Designing Pedagogical Approaches for Today’s Student

“As educators, we need to lead the way and design our pedagogical approaches for the students we have, not the students we wish we had,” writes Sara Goldrick-Rab, founder of the Hope Center for College, Community, and Justice and professor of higher-education policy and sociology at Temple University, and Jesse Stommel, executive director of the division of teaching and learning technologies at the University of Mary Washington, in a recent op-ed in The Chronicle of Higher Education. In the article, the pair rebuts an essay published last month in The Chronicle by Nancy Bunge, “Students Evaluating Teachers Doesn’t Just Hurt Teachers.
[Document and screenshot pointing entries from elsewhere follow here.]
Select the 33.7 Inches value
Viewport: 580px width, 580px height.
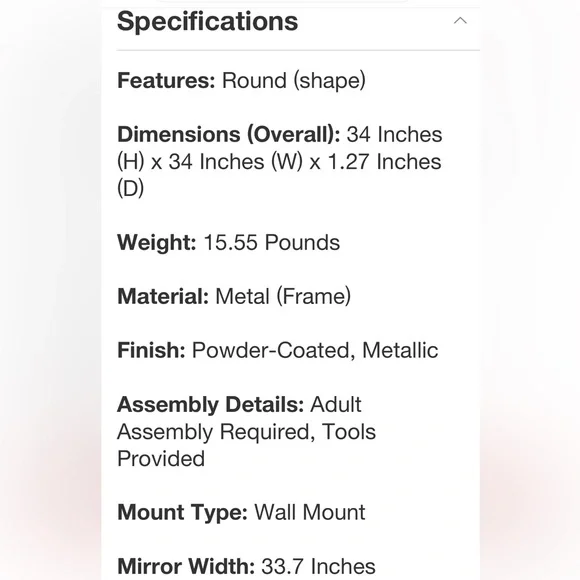318,566
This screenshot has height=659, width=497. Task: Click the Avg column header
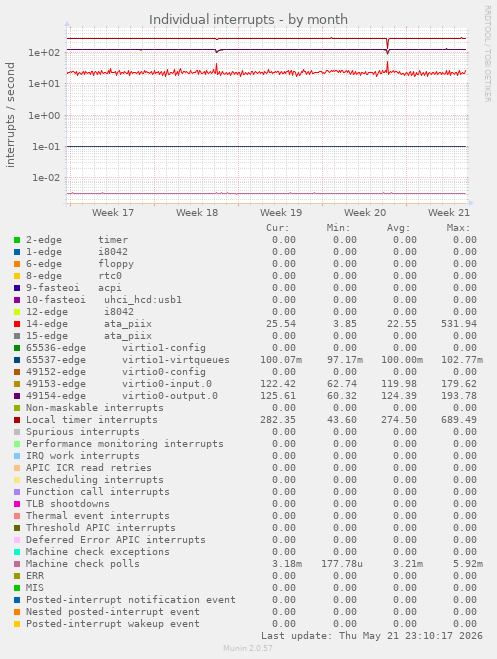[x=398, y=228]
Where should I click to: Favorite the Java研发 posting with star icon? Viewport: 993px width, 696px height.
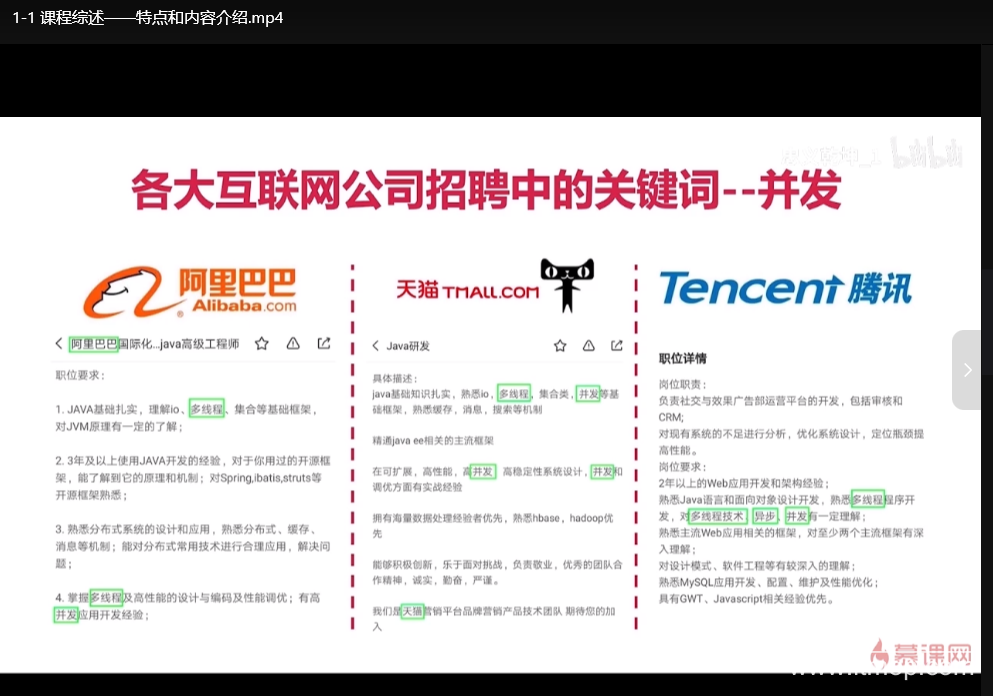[x=560, y=346]
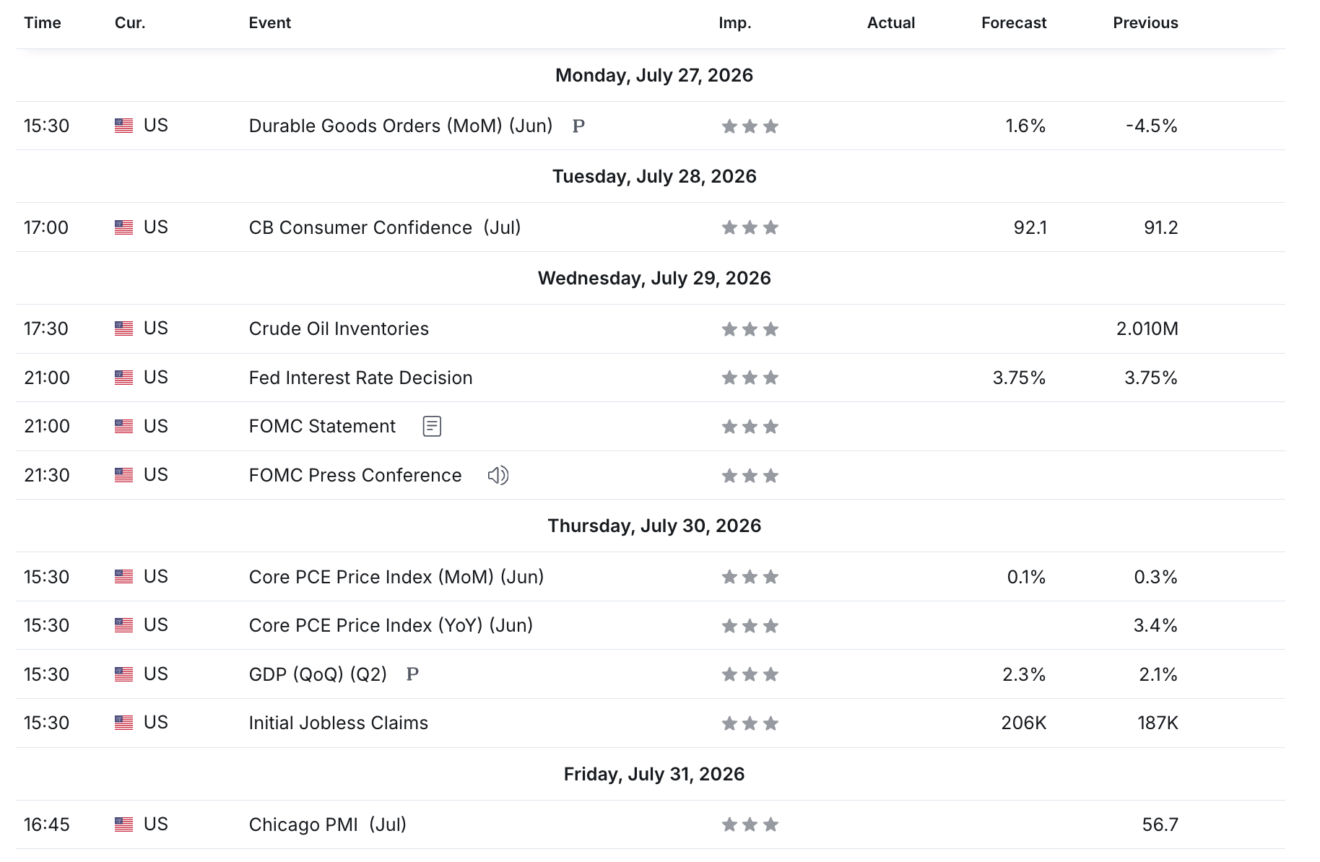1320x862 pixels.
Task: Open CB Consumer Confidence (Jul) event
Action: click(385, 227)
It Hurts Students.” Bunge in her essay attacks student evaluations, arguing that the “unearned arrogance encouraged by the heavy reliance on student evaluations helps produce passive, even contemptuous students who undermine the spirit of the class and lower its quality for everyone.”

Today’s college students face more challenges than previous generations and faculty must respond with inclusive and compassionate teaching, the Goldrick-Rab and Stommel write in the op-ed. They agree that student evaluations on sites such as Rate My Professors are inherently flawed, but they also write that students should not be blamed. Rather, faculty and universities should concentrate on ways to incorporate students’ voices into decision-making. “We need more, not fewer, ways to listen for the voices of students reflecting on education. We need more, not fewer, ways to include students in conversations about the future of teaching and learning in college. These conversations cannot begin by sending a signal to students that their voices don’t matter,” write Goldrick-Rab and Stommel.